━━ Supplied passage ━━

Where do you guys buy from?


----------



## dncx (Jul 11, 2005)

please post the link!


----------



## Brown Hornet (Aug 8, 2002)

Google is your friend :wink:

http://gpssweetseat.com/


----------



## WDMJR3DBOWGUY (Dec 2, 2003)

http://mmarchery.webs.com/photos/Prostaff/circle c in field w earl.jpg


mine I also got the umbrella holder


----------



## archerpap (Apr 24, 2006)

For those interested and going to outdoor nationals, Greg is supposed to be there, and we told him to bring plenty along.


----------



## Bobbyson1a (Dec 11, 2005)

NYBowhunter911 said:


> Where do you guys buy from?



Lancaster has them. I got mine from them at the Gold cup.


----------



## carlosii (Feb 25, 2007)

I checked their web site and they don't list them.
Any idea where else they can be bought and the price?


----------



## GOT LUCKY (Apr 30, 2005)

*When I went down to Australia in 2006 for the WFA, SPOT and the DINGO advised bringing some type of shooters chair/backpack combo.

I went to DICKS Sporting Goods and they had this Field & Stream backpack chair with a wonderful pack underneath the chair for drinks snacks, raingear....you name it.....it ran around $25.00. It was my life-saver as we had to hiked out almost a mile to each shooting range every day., shoot it, and then hike back in. It was very comfortable on my back too.

The only drawback is the frame is light weight....sooooo (hummmmmm.....how do I say this delicately?)...... any super "wide-loads" need to check out it's max. weight restrictions.....

It fit in my SKB Roller BowCase with my bow and all of my shoes *

.


----------



## C Doyle 88 (Sep 1, 2007)

You guys are all kidding RIGHT ?

How do you carry this thing forward on a staggard 4 position walk up where all shooters can shoot ---on a hillside/or stairsteps/or????

The idea of a well made range is that you shoot and move forward ----I've never been able to shoot while holding a chair/and an unbrella while standing on the cooler/on the stairs of a hillside---or no stairs------but my quiver works very good-----

Or am I on the wrong forum----is this FIELD archery ----or???

Good shoot'n


----------



## Brown Hornet (Aug 8, 2002)

C Doyle 88 said:


> You guys are all kidding RIGHT ?
> 
> How do you carry this thing forward on a staggard 4 position walk up where all shooters can shoot ---on a hillside/or stairsteps/or????
> 
> ...


I was kind of thinking the same thing.....

Most of the ranges I have been on have a bench or log to sit on at every target.....

I keep a giant Deer Park or Gatorade in my extra release bag .....it's wider then drink holders :wink:

Other snacks go in my pockets....that's why god had someone invent cargo shorts


----------



## WDMJR3DBOWGUY (Dec 2, 2003)

━━━
━━ Extracted records ━━

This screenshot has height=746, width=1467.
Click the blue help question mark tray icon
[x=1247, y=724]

━━━
━━ Extracted records ━━

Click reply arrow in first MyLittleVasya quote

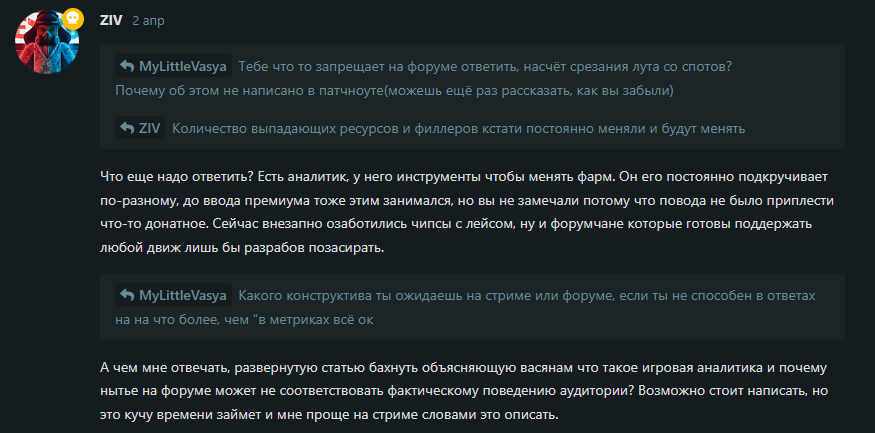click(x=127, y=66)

━━━

:: Goals ::
1: Rewrite the records from the line with "This screenshot has height=746, width=1467." through the line with "[x=1247, y=724]", both included, as a Markdown table with the columns Row and Record line, and leave out any blank lines.
2: Extend the forum thread about carrying chairs and supplies on field archery ranges from the point where it stops.
The forum thread and the records have nothing to do with each other.

:: Answers for the exercise ::
1:
| Row | Record line |
|---|---|
| 1 | This screenshot has height=746, width=1467. |
| 2 | Click the blue help question mark tray icon |
| 3 | [x=1247, y=724] |

2:
carlosii said:


> I checked their web site and they don't list them.
> Any idea where else they can be bought and the price?


Just email Greg he will hook you up.


----------



## araz2114 (Jan 13, 2003)

You guys have "waits" at field shoots? Never seen that but we have few field shooters here.


----------



## Indianbullet (Jan 18, 2003)

Personally I carry a chair during shoots as I have 2 bum wheels and cant be on my feel long. But I don't have the whole quiver incorporated into it thing going on .. The sweet seat is a heavy duty product and works slick, But i did hear a little Bi$chin about folks having to belly up to the line set up the chair shoot their arrows fold it up and attempt not to disturb the archers on the line while they were going to and from shooting. 
I gave it lots of thought and almost bought one but decided on just using my little folder chair that I can throw off to the side then grab it and go. Plus I like my quiver


----------



## Bruce K (Jun 1, 2002)

I still want to use my Quiver , just looking for a chair for waits 

THanks for your imput 


BRuce


----------



## Indianbullet (Jan 18, 2003)

not sure if you have seen these i have two of them also .. Pretty handy

http://www.sportseat.com/


----------



## Brown Hornet (Aug 8, 2002)

Indianbullet said:


> not sure if you have seen these i have two of them also .. Pretty handy
> 
> http://www.sportseat.com/


One for each cheek :chortle:


----------



## Indianbullet (Jan 18, 2003)

Brown Hornet said:


> One for each cheek :chortle:


lmaoo I walked into that one,, guess you could use it that way if ya got that much back :mg:


----------



## carlosii (Feb 25, 2007)

WDMJR3DBOWGUY said:


> Just email Greg he will hook you up.


Tried that and the email came back as undeliverable. Confusing.


----------



## Hinkelmonster (Oct 25, 2004)

Listen ya'll........................

I'm 6'6' 320+ and lazy and have 0.0 cardio.....this seat is a gift from above!!!!!

It's easy to carry (get the back pack straps for those mornings where you start on target 18)

I've used mine in Reddign twice, Yankton, The Hillbilly and Darrington. 

They are built for the *BIG MAN* but easy to use by even the smallest woman.

WORTH EVERY PENNY!!!!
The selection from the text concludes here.